Monitoring temperature with acpi (sysctls)
John Baldwin
jhb at freebsd.org
Fri Jul 28 15:24:54 UTC 2006
On Friday 28 July 2006 10:51, Spartak Radchenko wrote:
> John Baldwin ?????:
> > If ACPI doesn't include the sysctl's that's due to your BIOS, not FreeBSD.

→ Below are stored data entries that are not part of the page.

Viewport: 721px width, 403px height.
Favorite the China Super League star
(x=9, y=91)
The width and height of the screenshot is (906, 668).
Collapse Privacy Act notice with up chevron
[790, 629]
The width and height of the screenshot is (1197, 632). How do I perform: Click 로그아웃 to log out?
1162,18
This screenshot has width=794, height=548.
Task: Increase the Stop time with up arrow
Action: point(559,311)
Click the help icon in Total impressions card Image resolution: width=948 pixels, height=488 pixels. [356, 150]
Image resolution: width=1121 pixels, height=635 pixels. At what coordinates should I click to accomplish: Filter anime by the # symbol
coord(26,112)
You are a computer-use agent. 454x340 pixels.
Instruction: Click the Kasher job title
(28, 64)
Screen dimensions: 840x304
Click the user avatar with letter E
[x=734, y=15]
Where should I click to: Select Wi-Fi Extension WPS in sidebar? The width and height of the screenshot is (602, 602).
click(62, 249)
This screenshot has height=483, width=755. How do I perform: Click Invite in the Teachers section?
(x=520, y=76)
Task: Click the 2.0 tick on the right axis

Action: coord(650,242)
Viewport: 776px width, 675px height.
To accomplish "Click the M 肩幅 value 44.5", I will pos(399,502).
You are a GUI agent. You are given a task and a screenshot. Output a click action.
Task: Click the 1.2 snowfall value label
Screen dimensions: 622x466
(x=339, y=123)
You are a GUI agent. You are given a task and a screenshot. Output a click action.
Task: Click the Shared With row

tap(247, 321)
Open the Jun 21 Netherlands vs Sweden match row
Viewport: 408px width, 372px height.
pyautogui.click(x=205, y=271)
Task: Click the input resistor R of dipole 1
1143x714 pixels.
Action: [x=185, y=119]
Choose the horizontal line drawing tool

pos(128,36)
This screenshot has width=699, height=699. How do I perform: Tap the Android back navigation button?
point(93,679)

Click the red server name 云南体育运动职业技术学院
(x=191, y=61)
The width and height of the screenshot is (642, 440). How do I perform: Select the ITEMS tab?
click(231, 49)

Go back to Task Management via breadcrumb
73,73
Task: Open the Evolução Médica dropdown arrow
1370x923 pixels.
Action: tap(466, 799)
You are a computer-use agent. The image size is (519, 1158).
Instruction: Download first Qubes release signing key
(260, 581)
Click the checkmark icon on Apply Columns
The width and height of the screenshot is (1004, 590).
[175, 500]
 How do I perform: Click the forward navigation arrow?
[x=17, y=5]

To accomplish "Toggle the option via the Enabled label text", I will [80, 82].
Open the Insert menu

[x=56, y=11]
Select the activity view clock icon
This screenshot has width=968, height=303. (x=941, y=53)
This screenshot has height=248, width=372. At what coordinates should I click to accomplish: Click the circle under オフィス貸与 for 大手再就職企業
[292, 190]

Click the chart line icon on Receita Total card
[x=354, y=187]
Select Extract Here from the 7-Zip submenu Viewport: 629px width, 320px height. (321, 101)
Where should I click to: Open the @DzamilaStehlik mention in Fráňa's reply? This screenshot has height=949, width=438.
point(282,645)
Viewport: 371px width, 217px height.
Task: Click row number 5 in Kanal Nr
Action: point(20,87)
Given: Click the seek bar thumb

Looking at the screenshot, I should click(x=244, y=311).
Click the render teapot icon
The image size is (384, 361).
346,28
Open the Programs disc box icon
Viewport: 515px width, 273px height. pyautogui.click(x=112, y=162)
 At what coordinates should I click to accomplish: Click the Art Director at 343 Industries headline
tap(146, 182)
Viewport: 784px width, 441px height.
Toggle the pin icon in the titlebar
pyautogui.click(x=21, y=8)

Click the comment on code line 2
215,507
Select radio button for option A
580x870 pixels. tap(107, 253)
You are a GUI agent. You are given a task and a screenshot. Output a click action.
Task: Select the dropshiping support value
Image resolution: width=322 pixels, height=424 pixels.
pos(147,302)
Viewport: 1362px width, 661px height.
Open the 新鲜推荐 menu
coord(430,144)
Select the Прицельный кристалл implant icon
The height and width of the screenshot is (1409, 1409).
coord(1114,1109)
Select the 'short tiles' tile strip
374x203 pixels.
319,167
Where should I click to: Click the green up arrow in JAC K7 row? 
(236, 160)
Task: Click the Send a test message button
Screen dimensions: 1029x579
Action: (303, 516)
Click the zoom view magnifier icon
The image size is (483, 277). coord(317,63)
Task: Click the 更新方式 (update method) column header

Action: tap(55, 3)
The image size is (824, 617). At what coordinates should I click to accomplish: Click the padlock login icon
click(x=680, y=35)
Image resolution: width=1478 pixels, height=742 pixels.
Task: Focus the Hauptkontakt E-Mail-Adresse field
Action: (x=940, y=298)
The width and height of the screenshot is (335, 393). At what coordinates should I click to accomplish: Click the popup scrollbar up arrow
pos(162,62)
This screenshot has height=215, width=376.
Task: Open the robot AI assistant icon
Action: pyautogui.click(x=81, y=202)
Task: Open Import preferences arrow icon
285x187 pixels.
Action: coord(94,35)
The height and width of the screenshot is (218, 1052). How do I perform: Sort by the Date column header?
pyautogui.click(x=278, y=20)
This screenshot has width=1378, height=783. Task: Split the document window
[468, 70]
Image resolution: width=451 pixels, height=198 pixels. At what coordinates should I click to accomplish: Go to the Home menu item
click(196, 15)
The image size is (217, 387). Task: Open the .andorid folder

> > You can verify by doing an acpidump and seeing if you have any thermal
> > zones listed in your ASL.
> What if there is a thermal zone, but sysctl returns meaningless numbers?
>
> router# sysctl hw.acpi.thermal
> hw.acpi.thermal.min_runtime: 0
> hw.acpi.thermal.polling_rate: 10
> hw.acpi.thermal.tz0.temperature: -257.-1C
> hw.acpi.thermal.tz0.active: -1
> hw.acpi.thermal.tz0.passive_cooling: 1
> hw.acpi.thermal.tz0.thermal_flags: 0
> hw.acpi.thermal.tz0._PSV: 50.0C
> hw.acpi.thermal.tz0._HOT: -1
> hw.acpi.thermal.tz0._CRT: 60.0C
> hw.acpi.thermal.tz0._ACx: 50.0C -1 -1 -1 -1 -1 -1 -1 -1 -1
>
> If I understand it correctly, the current temperature is -257C, or 16
> degrees from absolute zero.
> Motherboard is Via MS8000.
Well, that means your BIOS has a different sort of issue. It probably has a
bogus _TMP method. That's still going to be your BIOS' fault. The
temperature value is defined in the standard to be in units of .1 K. So a
raw value of 160 would give 16.0 K, or the value you are seeing.